The stated goal is safeguarding. The emotional catalyst is obvious: one of the most famous cases in recent British history of murder, a 10-year-old girl killed by her family after a prolonged childhood marked by abuse. Sara Sharif died after enduring abuse in her family home in Woking in 2023. Her death shocked the nation, both by virtue of the brutality and also how preventable it was. Authorities had prior contact with the family, and flashing red warning signs were missed. Systems that were supposed to protect her failed, and an innocent girl paid the ultimate price. 

But what is striking is how quickly the political response has shifted from examining those failures to expanding government control over thousands of unrelated homeschooling families.

The implication behind the Schools Bill is subtle but powerful: children educated at home are inherently harder to protect, and the state needs to step in. Therefore, the state must see more, know more, and intervene more. A tragedy has occurred; something must be done. And homeschooling — already viewed with suspicion by many policymakers — has become the convenient lever.

This pattern is not unique to Britain. In the United States, I wrote last year in the Washington Examiner about similar legislative efforts following isolated tragedies involving homeschooled children. In those cases, lawmakers used horrific but statistically rare incidents to justify broad regulatory crackdowns. The emotional logic was identical: because a homeschooled child was abused, homeschooling must be the risk factor. It’s an incredibly cynical way to shape public policy and legislation, using the deaths of innocent children as a weapon against one’s perceived political enemies.

+ + + + +

• _To-do list_
[a] According to the Schools Bill passage, where did Sara Sharif die?
[b] Write a continuation of the Schools Bill passage, starting after its last sentence.
The rows that follow come from a different source than the Schools Bill passage.

• _Rows_
+ + + + +

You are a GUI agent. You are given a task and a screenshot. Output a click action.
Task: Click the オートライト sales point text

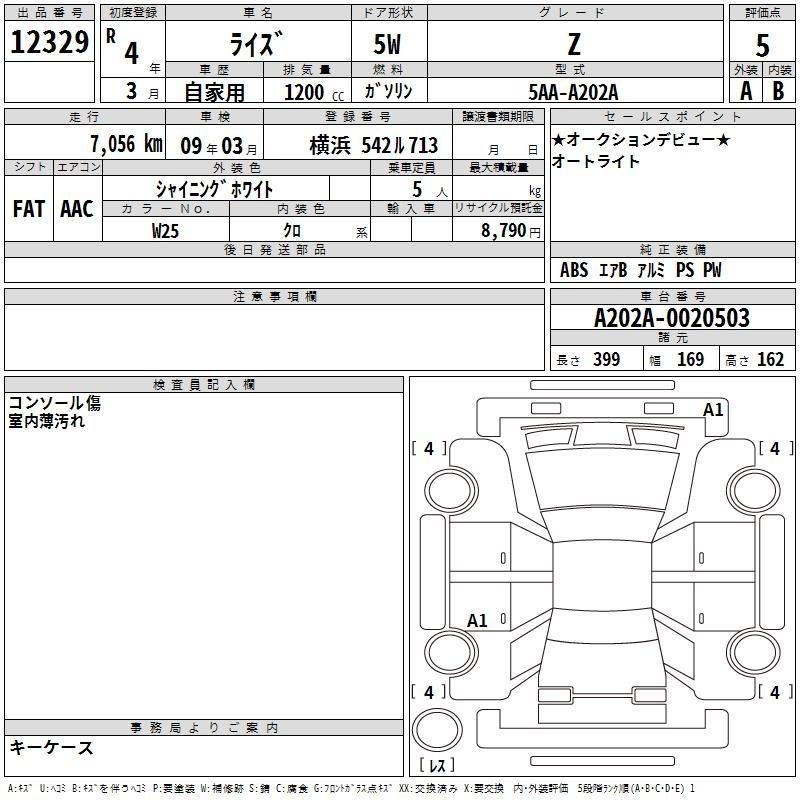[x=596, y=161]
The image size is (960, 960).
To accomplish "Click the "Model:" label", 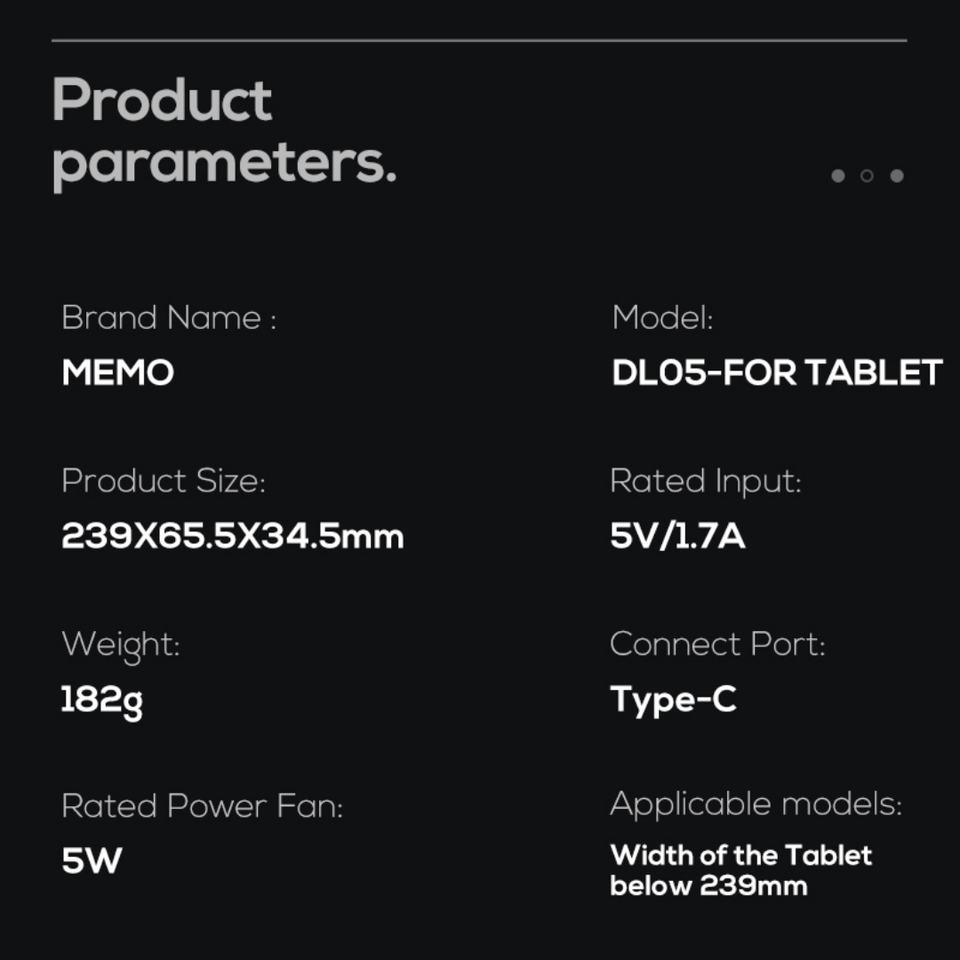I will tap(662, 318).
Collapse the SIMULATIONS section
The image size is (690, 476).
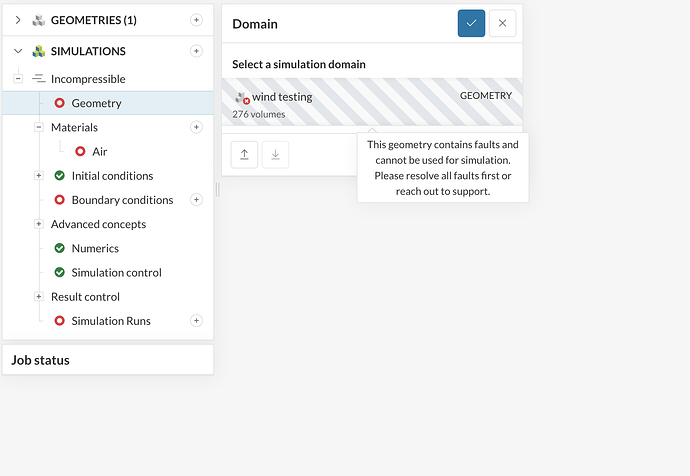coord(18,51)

+ + + + +

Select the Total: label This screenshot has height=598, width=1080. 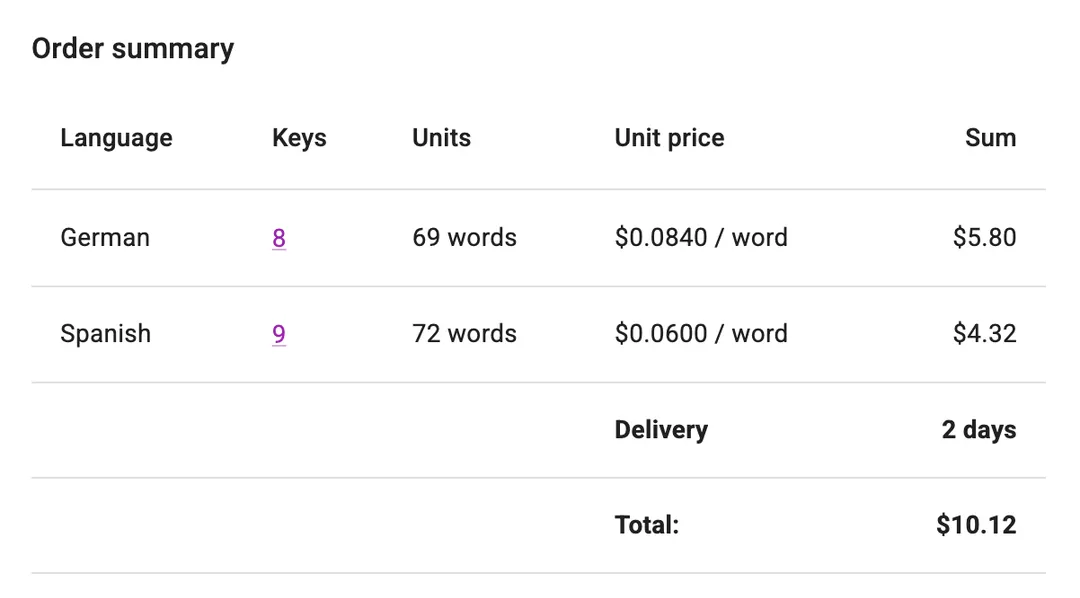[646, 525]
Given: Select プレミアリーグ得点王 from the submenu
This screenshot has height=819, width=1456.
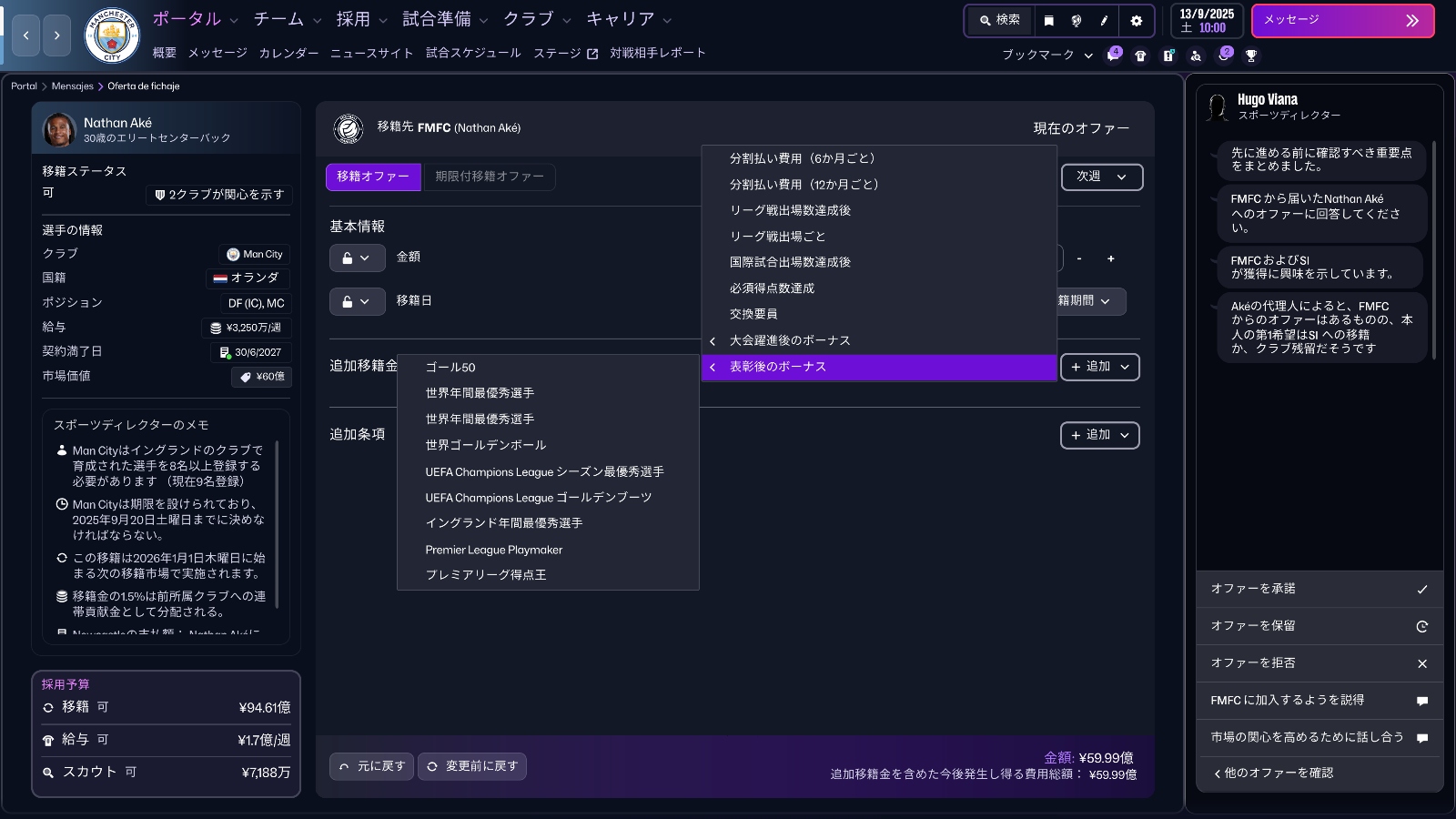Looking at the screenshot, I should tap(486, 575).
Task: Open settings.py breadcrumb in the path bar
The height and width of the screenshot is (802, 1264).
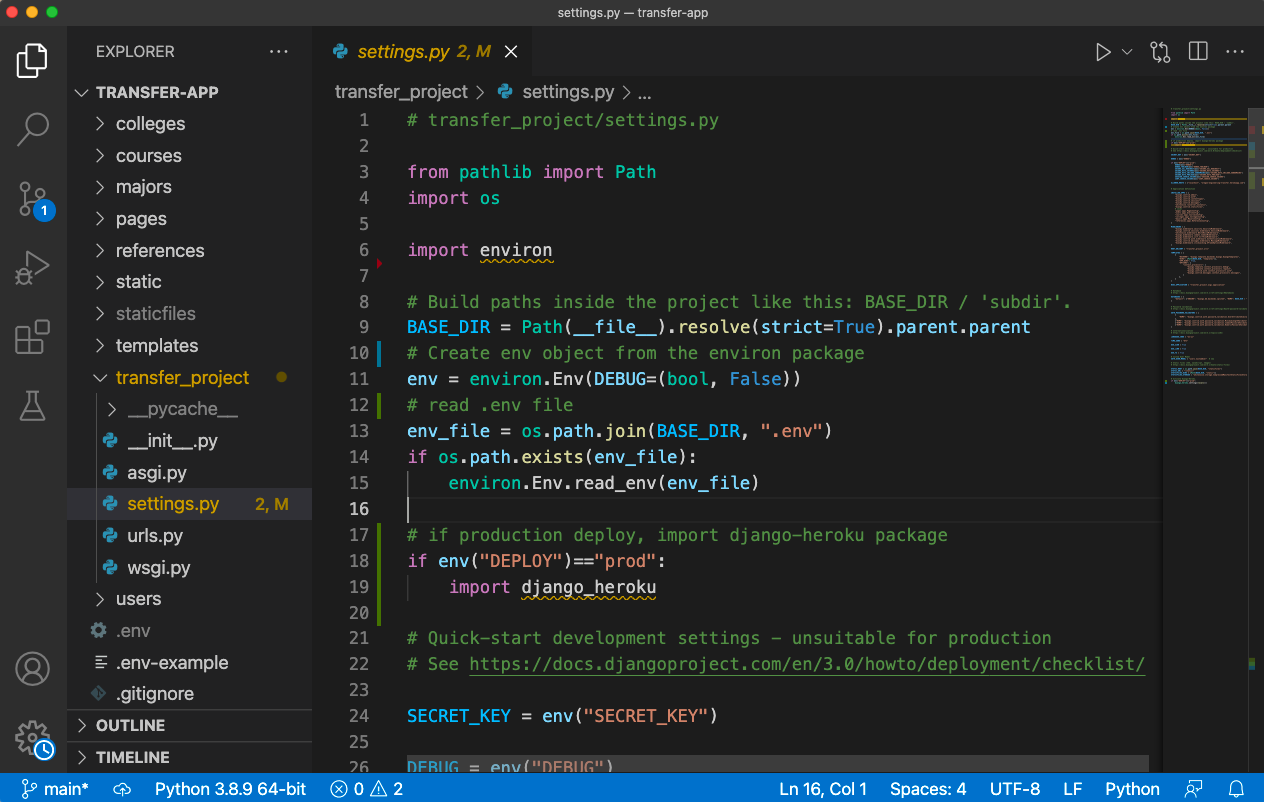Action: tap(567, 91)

+ + + + +

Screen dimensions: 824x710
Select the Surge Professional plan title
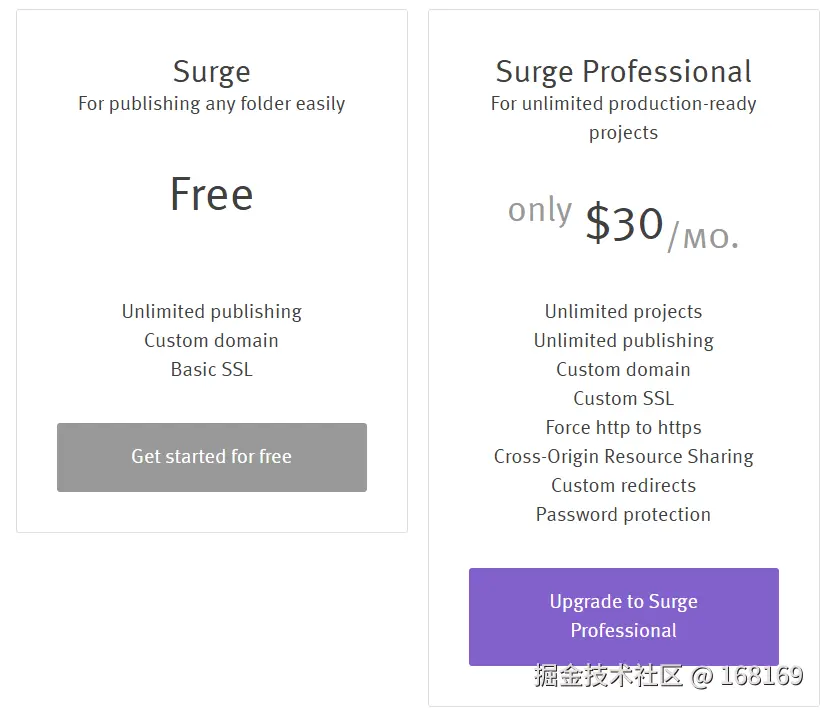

+ + + + +

• _Task results_
[a] In her family home in Woking.

[b]
But the premise of those trying to weaponize the murders of children does not withstand scrutiny. Research consistently shows that homeschooling is not, in itself, a predictor of abuse. Writing for the Washington Examiner last year, I explained, “The federally established Commission to Eliminate Child Abuse and Neglect Fatalities studied this topic extensively and released a 2016 report titled ‘Within Our Reach.’ Over two years, the commission reviewed research, heard expert testimony, and identified the key risk factors for child fatalities from abuse and neglect. Homeschooling was not among them.”

Most child abuse occurs in households where children attend traditional public schools. Abuse is a criminal act rooted in individual pathology and systemic child-protection failures — not an educational model. 

Sara Sharif’s case, heartbreaking as it is, does not establish that homeschooling creates danger. The state already had access to her and it didn’t do enough with that access. What her case does establish is that existing safeguarding systems failed to intervene decisively when red flags appeared.

Instead of asking why those systems faltered and how to improve them in the future, the Schools Bill proposes to cast a wider net over families who have done nothing wrong.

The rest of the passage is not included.